Multi-block group sparsity structure for proposed reference-based predictor. A multi-block multi-class classifier of K=3 classes applies a K×2p matrix W=[W(r e f),W(t a r g e t)] to the combined vector of probes on reference and target gene chips in order to form the vector of scores for each of the K=3 states. The two blocks of the classifier correspond to the block of weights W(r e f), applied to the reference sample, and the block of weights W(t a r g e t), applied to the target sample. The classifier decision rule is to assign the state label that corresonds to the maximum score. The blocks share sparsity, denoted by the black columns in the weight matrix, which designate columns that are identically zero. Variables associated with these zero columns are not selected by the classifier

Both the standard and the reference-aided multi-class classifier are learned by minimizing a risk function of the form (3). For the purposes of this paper, we adopt the multi-class hinge loss function V(W , b,{ x i , y i }) proposed in [19] which, along with the proposed mixed 1/ 2 norm sparsity penalty R, makes (3) a convex but non-smooth optimization problem. This problem can be solved with iterative optimization methods and we use an optimization algorithm, developed in [7, 23], that is based on variable splitting [24]. The optimization algorithm used in this paper is given as Algorithm 1.

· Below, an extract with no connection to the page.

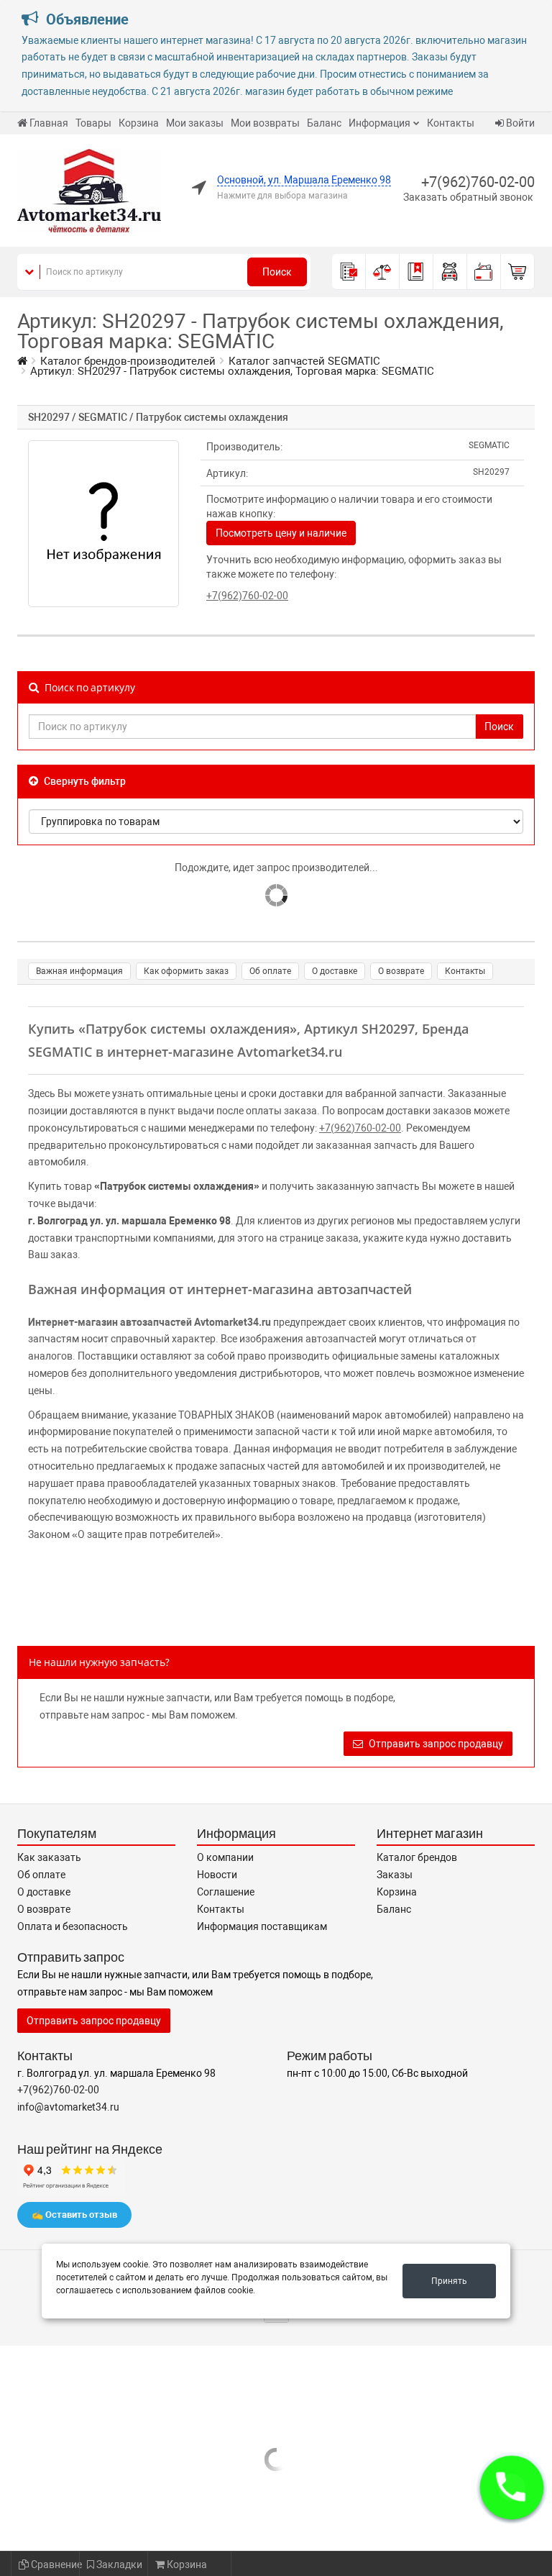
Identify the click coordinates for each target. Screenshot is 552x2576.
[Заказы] (349, 272)
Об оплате (270, 971)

A two-stage adaptive group sparsity method was used to further reduce the danger over-fitting in training the classifier. This method is an extension of the adaptive lasso [25, 26] to the group sparse multi-class classification framework developed above. The method is implemented as follows. Suppose after solving (3) we have an initial estimate W init ,b of the classifier parameters. Then we refine this estimate by solving (3) once more, except in place of R(W) in (2) we use

$$R_{adapt} (\mathbf{W},\mathbf{W}_{init}) = \sum\limits_{j = 1}^{p} {\frac{\| \textbf{w}_{(j)} \|_{2} }{\| \textbf{w}_{init,(j)} \|_{2} }}, $$

for the standard classifier. A two-stage adaptive reference-aided classifier is defined similarly except that in the summand defining R adapt the weights w (j) and w i n i t,(j) are respectively replaced by \(\tilde {\mathbf {w}}_{(j)}\) and \(\tilde {\mathbf {w}}_{init,(j)}\).

Results

Here we demonstrate that the reference-based predictor described in the Methods section results in improved state classification accuracy with a smaller panel of biomarkers for the challenge study dataset studied. The standard and reference-aided predictors were trained and tested separately on data from each virus category. These data are denoted H3N2, H1N1, HRV and RSV, respectively, for the pooled data from the two H3N2 studies, the pooled data from the two H1N1 studies, the pooled data from the two HRV studies, and the data from the single RSV study (see Table 1). These four virus-specific datasets consisted of m=29,24,31,17 subjects, respectively. Each of the virus-specific datasets was divided into m training-test partitions containing m−1 subjects for training by successively removing subjects one at a time for testing (leave-one-out partitions). For each of these subsets the predictors were trained by minimization of the empirical risk (3), using 2-fold cross-validation to first select the regularization parameter λ with the mixed norm sparsity constraint R, and an additional 2-fold cross-validation to select the regularization parameter with the adaptive sparsity inducing regularizers R adapt discussed at the end of the Methods section on Prediction algorithms. The prediction performance and variable selection frequencies were assessed by averaging the predictor’s state misclassification errors over the m training-test partitions.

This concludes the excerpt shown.